YOUR TASK: Look at the entries below and restate word for word the lines from the first through the one that has "[Add The ADHD".

EXERCISE DATA:
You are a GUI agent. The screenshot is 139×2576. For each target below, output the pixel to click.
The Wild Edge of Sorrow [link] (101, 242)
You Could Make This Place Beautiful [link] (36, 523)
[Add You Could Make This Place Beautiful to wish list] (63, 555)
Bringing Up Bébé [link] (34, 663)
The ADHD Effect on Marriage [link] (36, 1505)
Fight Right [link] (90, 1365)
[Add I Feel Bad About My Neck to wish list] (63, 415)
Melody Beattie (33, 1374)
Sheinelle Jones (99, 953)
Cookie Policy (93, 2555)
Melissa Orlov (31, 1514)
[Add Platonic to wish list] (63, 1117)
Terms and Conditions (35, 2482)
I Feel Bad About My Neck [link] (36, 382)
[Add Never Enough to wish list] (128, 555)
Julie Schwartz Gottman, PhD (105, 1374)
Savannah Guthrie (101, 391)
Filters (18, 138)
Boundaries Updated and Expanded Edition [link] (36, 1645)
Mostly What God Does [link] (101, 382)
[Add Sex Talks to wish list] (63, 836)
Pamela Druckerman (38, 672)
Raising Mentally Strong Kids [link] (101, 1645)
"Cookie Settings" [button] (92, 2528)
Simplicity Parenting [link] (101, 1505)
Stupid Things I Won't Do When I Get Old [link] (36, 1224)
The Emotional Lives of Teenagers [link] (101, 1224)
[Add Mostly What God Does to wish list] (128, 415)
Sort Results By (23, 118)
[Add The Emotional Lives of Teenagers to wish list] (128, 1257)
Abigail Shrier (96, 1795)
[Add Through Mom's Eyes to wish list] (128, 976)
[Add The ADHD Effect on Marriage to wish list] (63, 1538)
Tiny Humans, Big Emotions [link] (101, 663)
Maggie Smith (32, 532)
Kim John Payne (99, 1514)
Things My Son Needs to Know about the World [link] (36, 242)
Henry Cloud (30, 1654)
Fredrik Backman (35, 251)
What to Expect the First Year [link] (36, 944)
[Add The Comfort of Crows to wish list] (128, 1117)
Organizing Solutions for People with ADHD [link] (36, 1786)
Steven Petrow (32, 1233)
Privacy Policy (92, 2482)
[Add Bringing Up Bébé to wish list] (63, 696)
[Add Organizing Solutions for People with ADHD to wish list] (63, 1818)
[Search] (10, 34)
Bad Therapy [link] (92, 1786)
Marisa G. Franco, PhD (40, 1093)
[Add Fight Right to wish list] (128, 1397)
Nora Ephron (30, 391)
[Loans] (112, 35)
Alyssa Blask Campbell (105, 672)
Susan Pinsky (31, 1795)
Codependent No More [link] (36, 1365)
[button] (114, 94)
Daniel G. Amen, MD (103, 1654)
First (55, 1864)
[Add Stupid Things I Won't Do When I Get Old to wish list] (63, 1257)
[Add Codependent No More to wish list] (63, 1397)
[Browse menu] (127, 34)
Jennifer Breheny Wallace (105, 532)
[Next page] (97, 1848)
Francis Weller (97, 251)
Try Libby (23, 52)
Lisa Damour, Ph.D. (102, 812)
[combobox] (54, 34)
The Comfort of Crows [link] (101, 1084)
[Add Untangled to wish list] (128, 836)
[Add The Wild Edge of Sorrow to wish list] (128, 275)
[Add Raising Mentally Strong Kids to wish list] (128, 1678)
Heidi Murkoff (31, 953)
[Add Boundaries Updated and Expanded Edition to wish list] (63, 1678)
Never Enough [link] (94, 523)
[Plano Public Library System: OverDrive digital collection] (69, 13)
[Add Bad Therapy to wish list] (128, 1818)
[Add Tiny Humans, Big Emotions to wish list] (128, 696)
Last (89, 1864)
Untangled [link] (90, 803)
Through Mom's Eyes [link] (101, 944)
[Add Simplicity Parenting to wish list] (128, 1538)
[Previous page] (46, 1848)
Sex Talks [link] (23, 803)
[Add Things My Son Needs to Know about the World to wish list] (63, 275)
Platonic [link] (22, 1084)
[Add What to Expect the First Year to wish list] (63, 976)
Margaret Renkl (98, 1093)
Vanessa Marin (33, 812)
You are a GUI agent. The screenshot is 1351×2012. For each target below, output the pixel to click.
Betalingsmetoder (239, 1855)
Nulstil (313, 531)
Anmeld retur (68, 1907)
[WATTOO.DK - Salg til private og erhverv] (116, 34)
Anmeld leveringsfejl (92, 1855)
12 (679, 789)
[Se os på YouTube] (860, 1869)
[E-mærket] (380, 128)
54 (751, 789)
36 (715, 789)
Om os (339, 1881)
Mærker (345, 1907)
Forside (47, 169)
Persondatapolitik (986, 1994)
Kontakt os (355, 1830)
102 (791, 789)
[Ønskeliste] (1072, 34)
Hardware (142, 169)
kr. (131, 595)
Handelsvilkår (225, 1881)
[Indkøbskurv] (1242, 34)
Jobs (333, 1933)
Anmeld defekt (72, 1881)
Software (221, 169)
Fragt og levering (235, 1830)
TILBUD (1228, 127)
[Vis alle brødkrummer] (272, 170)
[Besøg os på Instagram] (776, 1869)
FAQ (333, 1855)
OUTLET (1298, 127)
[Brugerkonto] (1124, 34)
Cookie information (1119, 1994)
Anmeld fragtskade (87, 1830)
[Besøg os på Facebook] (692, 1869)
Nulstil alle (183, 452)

FINAL ANSWER:
You are a GUI agent. The screenshot is 139×2576. For each target below, output the pixel to click.
The Wild Edge of Sorrow [link] (101, 242)
You Could Make This Place Beautiful [link] (36, 523)
[Add You Could Make This Place Beautiful to wish list] (63, 555)
Bringing Up Bébé [link] (34, 663)
The ADHD Effect on Marriage [link] (36, 1505)
Fight Right [link] (90, 1365)
[Add I Feel Bad About My Neck to wish list] (63, 415)
Melody Beattie (33, 1374)
Sheinelle Jones (99, 953)
Cookie Policy (93, 2555)
Melissa Orlov (31, 1514)
[Add Platonic to wish list] (63, 1117)
Terms and Conditions (35, 2482)
I Feel Bad About My Neck [link] (36, 382)
[Add Never Enough to wish list] (128, 555)
Julie Schwartz Gottman, PhD (105, 1374)
Savannah Guthrie (101, 391)
Filters (18, 138)
Boundaries Updated and Expanded Edition [link] (36, 1645)
Mostly What God Does [link] (101, 382)
[Add Sex Talks to wish list] (63, 836)
Pamela Druckerman (38, 672)
Raising Mentally Strong Kids [link] (101, 1645)
"Cookie Settings" [button] (92, 2528)
Simplicity Parenting [link] (101, 1505)
Stupid Things I Won't Do When I Get Old [link] (36, 1224)
The Emotional Lives of Teenagers [link] (101, 1224)
[Add Mostly What God Does to wish list] (128, 415)
Sort Results By (23, 118)
[Add The Emotional Lives of Teenagers to wish list] (128, 1257)
Abigail Shrier (96, 1795)
[Add Through Mom's Eyes to wish list] (128, 976)
[Add The ADHD Effect on Marriage to wish list] (63, 1538)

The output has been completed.